I do wish that all of these 'calculations' included a range. Giving 10% loss of GDP for 6C seems high, but perhaps that's because I haven't looked at RCP 6.0 as closely as RCP 8.5.

But I think it's incumbent on prognosticators to give estimates for each RCP and perhaps temperature nets that aren't blessed with their very own RCP.

Phil said...

Perhaps Tom might want to take up brewing beer.

Consider the universe from the point of view of yeast. Here they are in a vat of malt sugars and such, doubling the population every couple of hours or so. Oh, a few of the yeast cells might be worrying that this growth can't go on forever, using all the sugars and the buildup of alcohol... but it does... until it doesn't. The yeast lose. Then you have beer.

Random reference.

https://bionumbers.hms.harvard.edu/bionumber.aspx?id=114003

There are many different kinds of yeasts. The result from the point of view of the yeast is exactly the same. The beer will taste different, however.

The reason for the endpoint can be different as well. For beer, the sugars run out first. If the concentration of sugars is high enough, the yeast die from alcohol poisoning and we don't get beer, we get a sweet barley wine.

Human's situation is somewhat different than the yeasts. The analogy breaks down if we switch to non-fossil power.

Tom said...

Phil, I agree with you completely. Humans are somewhat different than yeasts.
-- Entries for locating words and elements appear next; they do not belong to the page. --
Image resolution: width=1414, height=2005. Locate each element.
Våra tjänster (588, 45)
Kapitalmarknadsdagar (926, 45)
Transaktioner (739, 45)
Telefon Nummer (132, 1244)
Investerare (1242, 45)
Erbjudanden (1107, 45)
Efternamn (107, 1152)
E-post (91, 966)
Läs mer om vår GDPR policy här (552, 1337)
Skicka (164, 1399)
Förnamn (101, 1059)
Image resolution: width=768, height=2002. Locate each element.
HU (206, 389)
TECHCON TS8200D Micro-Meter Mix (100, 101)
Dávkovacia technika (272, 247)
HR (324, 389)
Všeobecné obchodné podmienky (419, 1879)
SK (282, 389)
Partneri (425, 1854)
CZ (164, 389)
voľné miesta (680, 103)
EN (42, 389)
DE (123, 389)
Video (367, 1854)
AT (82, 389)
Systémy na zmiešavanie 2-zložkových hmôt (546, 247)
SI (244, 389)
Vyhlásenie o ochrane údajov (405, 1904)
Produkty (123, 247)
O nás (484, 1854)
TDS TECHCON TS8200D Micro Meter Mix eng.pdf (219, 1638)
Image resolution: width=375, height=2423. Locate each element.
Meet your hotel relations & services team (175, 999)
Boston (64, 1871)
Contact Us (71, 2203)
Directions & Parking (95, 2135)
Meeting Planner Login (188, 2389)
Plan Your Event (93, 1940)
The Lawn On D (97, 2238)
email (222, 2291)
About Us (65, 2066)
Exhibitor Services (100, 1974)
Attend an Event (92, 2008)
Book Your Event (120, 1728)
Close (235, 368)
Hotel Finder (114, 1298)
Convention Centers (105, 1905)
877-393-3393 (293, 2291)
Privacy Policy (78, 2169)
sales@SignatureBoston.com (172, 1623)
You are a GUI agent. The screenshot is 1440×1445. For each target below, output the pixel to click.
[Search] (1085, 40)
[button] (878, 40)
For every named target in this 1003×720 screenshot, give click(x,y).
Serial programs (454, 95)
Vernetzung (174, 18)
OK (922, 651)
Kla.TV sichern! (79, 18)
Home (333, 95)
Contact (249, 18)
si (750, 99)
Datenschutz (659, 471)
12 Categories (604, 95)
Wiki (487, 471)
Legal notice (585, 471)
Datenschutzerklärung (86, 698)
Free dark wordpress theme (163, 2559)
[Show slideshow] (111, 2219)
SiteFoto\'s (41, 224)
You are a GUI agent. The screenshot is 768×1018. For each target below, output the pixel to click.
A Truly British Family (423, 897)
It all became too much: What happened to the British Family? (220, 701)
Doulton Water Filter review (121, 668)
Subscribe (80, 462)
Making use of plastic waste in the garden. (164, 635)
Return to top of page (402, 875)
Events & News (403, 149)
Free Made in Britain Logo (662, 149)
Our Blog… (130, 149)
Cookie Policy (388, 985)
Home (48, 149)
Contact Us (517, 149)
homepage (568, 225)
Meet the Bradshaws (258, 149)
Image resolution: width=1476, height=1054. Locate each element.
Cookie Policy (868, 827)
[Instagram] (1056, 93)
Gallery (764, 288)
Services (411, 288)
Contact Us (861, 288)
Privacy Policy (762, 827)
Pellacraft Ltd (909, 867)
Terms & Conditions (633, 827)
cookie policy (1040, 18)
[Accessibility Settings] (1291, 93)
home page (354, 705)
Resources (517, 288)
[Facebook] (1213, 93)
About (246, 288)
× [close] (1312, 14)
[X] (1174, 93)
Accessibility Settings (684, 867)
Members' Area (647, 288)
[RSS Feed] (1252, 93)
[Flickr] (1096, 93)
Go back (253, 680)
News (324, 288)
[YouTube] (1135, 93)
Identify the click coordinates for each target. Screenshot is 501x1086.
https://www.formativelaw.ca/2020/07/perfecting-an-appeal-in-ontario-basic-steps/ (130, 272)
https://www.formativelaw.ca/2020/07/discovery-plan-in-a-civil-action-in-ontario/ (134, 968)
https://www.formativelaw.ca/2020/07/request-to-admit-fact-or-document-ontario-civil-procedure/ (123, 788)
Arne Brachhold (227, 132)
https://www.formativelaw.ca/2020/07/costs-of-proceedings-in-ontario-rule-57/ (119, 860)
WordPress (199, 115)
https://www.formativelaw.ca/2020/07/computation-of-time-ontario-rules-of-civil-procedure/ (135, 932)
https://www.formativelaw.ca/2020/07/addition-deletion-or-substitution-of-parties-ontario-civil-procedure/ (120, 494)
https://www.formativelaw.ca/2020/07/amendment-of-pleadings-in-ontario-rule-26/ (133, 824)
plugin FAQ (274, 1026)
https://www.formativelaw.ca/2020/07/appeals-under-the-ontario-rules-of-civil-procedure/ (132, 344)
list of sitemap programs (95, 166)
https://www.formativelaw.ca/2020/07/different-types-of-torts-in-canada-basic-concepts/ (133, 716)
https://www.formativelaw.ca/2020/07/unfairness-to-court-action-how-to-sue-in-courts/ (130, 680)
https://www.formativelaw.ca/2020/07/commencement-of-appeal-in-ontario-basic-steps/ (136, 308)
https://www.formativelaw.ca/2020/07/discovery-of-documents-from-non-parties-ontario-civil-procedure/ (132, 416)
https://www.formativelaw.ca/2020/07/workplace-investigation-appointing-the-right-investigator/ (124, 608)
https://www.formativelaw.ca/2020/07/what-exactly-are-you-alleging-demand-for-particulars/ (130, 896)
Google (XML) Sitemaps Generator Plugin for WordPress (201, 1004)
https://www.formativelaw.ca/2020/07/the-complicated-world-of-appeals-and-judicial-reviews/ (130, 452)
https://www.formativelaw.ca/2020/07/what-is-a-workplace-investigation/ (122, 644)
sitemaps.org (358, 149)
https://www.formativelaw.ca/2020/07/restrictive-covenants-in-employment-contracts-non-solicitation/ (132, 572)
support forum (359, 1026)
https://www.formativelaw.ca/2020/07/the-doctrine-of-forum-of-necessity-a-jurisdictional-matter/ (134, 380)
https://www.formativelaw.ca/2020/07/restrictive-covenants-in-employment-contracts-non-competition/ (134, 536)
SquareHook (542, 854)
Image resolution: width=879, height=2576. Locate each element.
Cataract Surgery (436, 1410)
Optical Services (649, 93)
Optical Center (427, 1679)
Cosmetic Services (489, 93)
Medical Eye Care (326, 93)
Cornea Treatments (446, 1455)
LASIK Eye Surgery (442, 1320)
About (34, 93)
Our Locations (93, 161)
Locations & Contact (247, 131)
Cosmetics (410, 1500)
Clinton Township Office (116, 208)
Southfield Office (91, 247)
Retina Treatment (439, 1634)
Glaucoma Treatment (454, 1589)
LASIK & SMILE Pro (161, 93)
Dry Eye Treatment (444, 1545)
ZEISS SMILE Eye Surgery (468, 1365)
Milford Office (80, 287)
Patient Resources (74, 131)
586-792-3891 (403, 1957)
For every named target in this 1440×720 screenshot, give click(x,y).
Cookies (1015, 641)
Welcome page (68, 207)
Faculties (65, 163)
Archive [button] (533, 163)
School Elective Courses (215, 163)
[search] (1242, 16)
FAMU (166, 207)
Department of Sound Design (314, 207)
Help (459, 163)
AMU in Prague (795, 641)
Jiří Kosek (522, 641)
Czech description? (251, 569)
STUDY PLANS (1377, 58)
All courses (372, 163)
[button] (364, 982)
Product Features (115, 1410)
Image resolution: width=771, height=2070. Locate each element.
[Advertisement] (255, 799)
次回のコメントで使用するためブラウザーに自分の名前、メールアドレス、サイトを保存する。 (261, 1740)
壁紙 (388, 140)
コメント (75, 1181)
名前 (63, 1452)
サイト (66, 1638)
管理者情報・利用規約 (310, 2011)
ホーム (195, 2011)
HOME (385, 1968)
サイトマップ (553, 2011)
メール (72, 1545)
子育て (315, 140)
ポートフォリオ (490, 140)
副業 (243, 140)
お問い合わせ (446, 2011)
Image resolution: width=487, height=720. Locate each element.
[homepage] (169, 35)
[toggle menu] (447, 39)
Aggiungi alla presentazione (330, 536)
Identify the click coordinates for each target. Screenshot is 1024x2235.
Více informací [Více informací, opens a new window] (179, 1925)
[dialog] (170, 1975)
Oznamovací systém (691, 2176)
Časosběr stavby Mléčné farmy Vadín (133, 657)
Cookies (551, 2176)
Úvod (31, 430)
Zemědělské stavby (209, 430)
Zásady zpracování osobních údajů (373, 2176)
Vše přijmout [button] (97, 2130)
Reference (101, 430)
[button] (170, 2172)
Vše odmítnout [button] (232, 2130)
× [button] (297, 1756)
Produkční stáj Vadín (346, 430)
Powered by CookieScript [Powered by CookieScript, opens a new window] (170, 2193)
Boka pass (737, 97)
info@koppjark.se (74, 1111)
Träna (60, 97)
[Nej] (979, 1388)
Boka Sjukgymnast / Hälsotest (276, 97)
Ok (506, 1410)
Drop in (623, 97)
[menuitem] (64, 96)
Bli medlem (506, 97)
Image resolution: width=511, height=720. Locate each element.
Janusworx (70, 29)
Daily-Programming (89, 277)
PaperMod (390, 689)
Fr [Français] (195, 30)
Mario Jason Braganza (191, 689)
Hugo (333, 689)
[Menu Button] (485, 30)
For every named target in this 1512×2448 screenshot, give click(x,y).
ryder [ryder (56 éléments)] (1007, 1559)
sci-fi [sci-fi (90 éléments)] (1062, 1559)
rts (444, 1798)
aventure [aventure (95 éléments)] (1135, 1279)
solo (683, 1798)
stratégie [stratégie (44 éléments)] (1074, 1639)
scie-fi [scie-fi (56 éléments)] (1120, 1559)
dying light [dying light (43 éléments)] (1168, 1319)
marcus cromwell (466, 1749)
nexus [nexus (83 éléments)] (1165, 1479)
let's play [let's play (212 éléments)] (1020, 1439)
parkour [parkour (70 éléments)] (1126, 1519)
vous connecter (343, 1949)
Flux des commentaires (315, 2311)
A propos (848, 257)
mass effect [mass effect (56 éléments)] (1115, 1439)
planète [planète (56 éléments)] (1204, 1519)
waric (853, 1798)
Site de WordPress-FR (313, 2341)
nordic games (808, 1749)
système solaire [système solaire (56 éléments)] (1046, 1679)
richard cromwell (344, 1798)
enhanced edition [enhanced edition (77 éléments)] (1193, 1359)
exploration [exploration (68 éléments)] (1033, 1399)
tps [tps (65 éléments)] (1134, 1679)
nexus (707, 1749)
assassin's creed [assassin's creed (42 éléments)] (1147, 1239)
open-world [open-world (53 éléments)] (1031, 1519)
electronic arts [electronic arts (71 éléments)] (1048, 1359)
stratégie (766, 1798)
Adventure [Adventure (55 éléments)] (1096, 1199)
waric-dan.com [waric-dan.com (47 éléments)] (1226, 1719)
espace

I'm more of a soda pop person than beer, but I'd be happy to stand you one if ever we're at the same locale.

When I look at the writings of the 60s and 70s about doom and gloom it seems somewhat amazing as well as amusing. Club of Rome, Paul Ehrlich, et al. When I look at the same types of writing today, it's depressing--not the doom, just the repetition.

Phil said...

The yeast version Club of Rome is early, for most generations of yeast.

The yeast that claim that they will never be beer are right, until they are wrong. Unless they end up as barley wine.